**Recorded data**

——

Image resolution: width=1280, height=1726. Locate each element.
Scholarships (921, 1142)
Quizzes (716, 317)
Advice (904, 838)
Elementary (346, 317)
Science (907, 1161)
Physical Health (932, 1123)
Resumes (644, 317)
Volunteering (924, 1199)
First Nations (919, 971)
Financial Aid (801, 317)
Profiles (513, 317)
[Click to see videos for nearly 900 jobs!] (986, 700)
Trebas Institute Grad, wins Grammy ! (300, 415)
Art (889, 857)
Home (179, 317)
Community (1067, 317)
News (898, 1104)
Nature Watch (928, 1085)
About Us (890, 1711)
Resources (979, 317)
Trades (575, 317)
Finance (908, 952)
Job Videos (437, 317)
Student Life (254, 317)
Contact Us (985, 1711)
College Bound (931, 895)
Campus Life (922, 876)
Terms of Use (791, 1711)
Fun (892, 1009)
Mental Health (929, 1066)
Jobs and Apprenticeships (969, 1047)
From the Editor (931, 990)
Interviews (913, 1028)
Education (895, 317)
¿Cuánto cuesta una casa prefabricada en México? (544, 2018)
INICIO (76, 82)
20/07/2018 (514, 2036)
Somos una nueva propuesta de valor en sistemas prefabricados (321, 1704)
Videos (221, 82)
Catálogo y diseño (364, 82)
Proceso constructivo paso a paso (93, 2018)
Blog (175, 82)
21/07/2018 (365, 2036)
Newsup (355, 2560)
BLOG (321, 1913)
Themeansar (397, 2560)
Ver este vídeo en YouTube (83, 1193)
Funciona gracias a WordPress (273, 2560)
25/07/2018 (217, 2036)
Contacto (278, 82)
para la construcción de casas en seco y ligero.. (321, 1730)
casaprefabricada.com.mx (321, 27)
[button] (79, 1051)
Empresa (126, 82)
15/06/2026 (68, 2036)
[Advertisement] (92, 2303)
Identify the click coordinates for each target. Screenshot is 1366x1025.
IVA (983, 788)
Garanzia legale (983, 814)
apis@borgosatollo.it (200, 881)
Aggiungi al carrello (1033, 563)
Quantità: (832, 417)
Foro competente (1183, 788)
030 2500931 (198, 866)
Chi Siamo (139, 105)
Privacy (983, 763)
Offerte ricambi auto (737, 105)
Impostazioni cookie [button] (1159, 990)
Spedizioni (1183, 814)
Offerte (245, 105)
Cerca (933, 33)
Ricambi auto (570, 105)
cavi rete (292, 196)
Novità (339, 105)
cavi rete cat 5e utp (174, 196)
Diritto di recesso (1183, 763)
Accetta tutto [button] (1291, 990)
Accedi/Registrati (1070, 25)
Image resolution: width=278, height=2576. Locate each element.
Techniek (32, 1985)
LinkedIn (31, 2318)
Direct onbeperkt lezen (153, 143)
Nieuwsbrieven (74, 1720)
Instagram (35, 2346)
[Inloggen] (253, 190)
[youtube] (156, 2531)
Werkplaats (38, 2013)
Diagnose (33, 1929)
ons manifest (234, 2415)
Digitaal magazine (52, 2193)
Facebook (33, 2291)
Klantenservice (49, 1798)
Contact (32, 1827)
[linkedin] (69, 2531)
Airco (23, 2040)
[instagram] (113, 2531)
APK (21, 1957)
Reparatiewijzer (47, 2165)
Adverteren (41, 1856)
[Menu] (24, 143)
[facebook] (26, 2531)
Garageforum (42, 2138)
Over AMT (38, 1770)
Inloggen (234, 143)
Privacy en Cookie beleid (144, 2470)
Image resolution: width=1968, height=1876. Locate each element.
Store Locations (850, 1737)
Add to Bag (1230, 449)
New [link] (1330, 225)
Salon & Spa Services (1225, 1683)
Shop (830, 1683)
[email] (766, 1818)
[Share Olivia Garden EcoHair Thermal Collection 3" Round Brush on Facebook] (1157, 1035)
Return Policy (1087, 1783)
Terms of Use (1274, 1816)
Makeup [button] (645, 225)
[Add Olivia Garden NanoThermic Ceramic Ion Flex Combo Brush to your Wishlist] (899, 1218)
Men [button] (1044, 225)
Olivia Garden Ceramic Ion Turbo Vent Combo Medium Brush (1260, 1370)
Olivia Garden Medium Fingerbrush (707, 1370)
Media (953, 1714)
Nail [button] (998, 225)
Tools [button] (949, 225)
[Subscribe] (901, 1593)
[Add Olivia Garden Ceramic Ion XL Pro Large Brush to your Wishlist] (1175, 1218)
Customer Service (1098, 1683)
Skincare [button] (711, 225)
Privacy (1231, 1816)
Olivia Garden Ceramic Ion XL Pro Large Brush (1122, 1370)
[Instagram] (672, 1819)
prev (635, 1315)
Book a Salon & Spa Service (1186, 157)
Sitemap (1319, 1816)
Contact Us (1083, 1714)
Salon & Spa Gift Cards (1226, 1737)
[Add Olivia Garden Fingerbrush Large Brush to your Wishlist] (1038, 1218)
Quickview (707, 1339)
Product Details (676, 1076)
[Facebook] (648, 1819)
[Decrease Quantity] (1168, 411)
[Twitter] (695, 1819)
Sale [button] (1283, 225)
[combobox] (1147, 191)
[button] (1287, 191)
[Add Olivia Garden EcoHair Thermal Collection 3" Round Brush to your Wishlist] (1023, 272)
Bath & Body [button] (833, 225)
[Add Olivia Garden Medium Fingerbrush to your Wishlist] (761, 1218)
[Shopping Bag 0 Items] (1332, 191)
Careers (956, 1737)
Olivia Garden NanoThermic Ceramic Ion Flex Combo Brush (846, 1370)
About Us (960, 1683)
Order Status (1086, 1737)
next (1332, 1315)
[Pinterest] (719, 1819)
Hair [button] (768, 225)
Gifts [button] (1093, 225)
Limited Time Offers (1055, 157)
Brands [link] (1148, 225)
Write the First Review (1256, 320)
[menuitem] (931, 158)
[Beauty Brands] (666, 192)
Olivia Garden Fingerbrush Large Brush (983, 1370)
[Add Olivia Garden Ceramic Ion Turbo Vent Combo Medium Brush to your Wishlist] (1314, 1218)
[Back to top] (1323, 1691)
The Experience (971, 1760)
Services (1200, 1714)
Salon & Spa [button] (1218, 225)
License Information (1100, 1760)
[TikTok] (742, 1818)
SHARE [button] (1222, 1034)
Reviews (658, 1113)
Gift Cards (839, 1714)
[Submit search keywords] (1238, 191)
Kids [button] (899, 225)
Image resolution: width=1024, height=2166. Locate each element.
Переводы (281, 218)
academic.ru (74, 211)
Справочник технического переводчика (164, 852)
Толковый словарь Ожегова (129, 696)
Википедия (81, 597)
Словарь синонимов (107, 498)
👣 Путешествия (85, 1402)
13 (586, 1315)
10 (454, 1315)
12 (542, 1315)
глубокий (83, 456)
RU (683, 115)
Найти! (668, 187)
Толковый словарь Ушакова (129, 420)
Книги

——

**WHAT THE EXERCISE ASKS**
State the count of lines in the data holding the word "EcoHair", adding nothing to it.

**TASK RESULT**
2